**Exercise description**
Set down, exactly and with nothing added, the lines running from the one that holds "Task: Click the python versions badge" to the final line of the records. Pictures stay out of the copy.

Pixel coordinate grounding data:
=-=-=-=-=

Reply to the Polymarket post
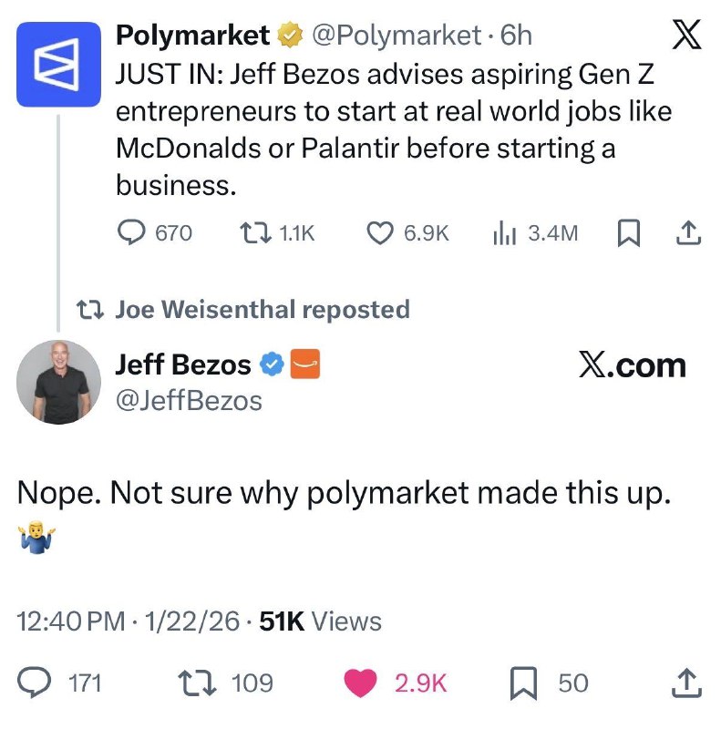The height and width of the screenshot is (729, 721). click(133, 233)
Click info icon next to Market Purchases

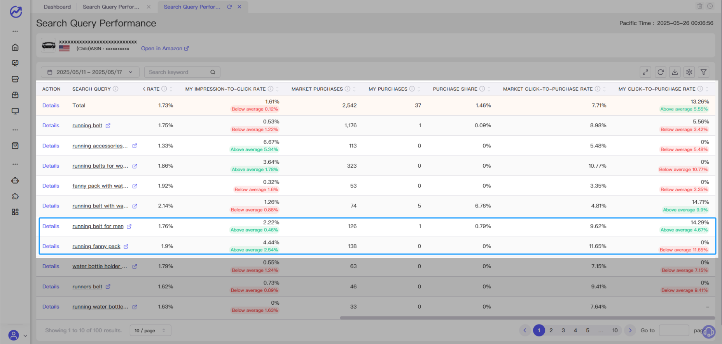tap(348, 89)
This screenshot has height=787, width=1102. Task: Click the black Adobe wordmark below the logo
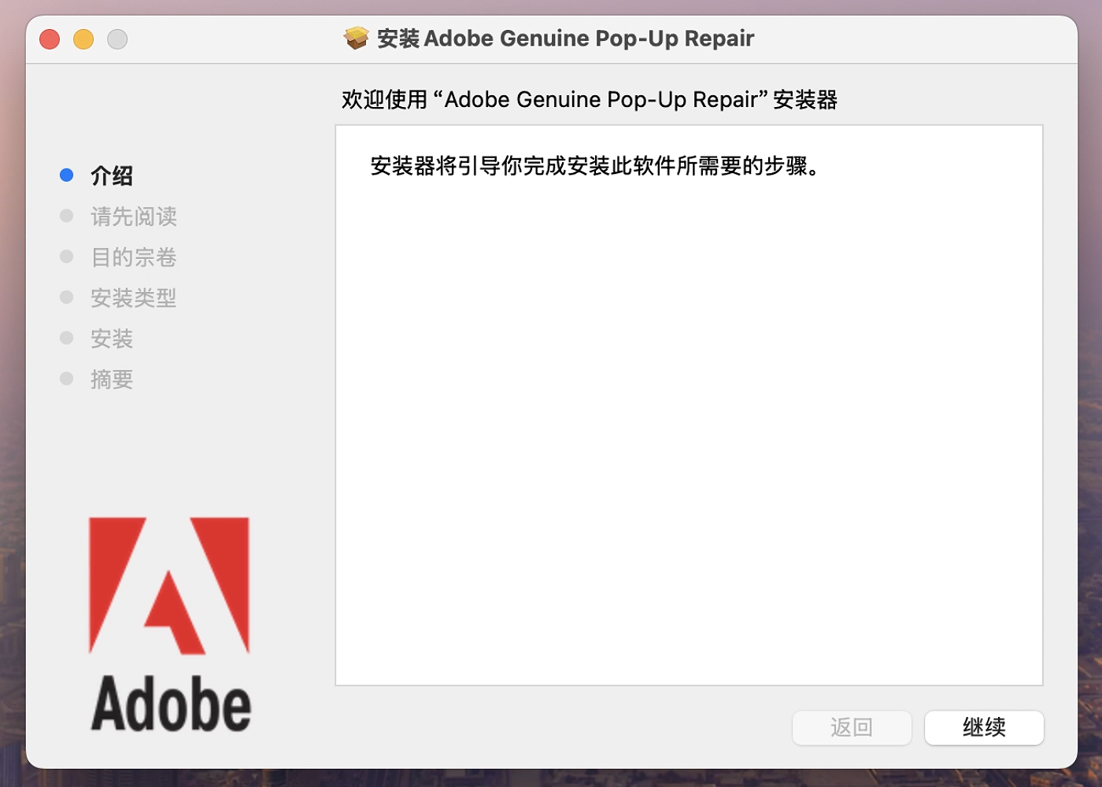click(171, 703)
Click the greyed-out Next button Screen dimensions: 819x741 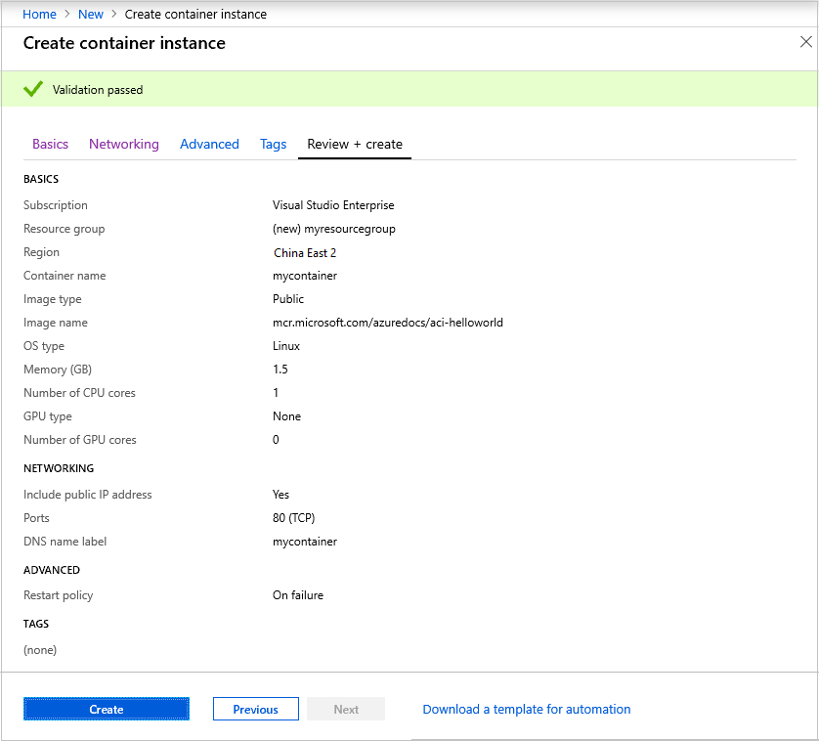(x=346, y=710)
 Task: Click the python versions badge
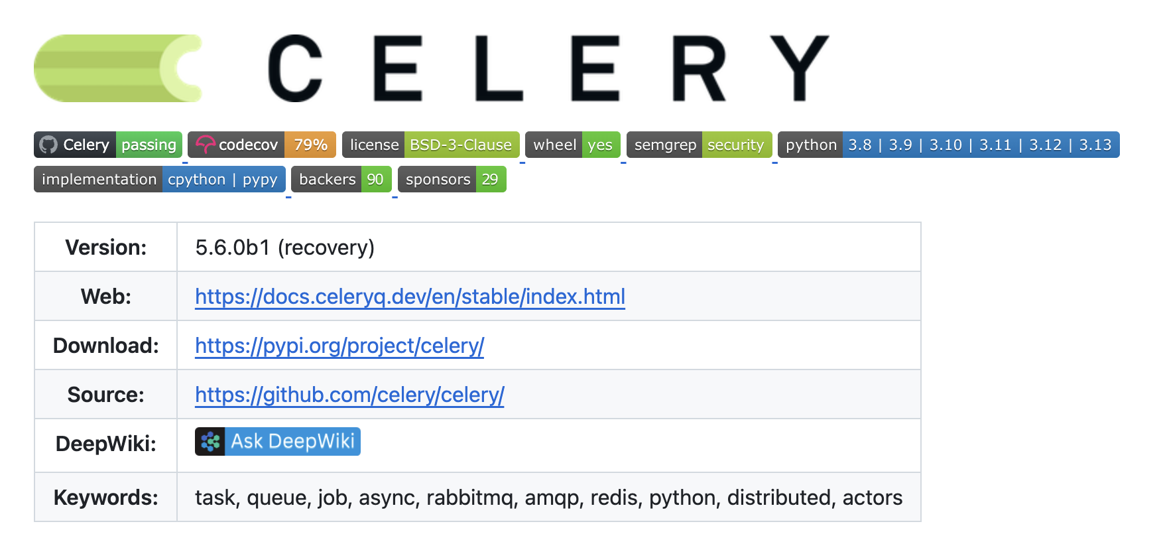(x=948, y=145)

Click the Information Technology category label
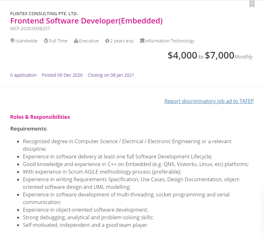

=-=-=-=-=

**Completed task**
 Task: Click the python versions badge
(x=948, y=145)

Click the Information Technology category label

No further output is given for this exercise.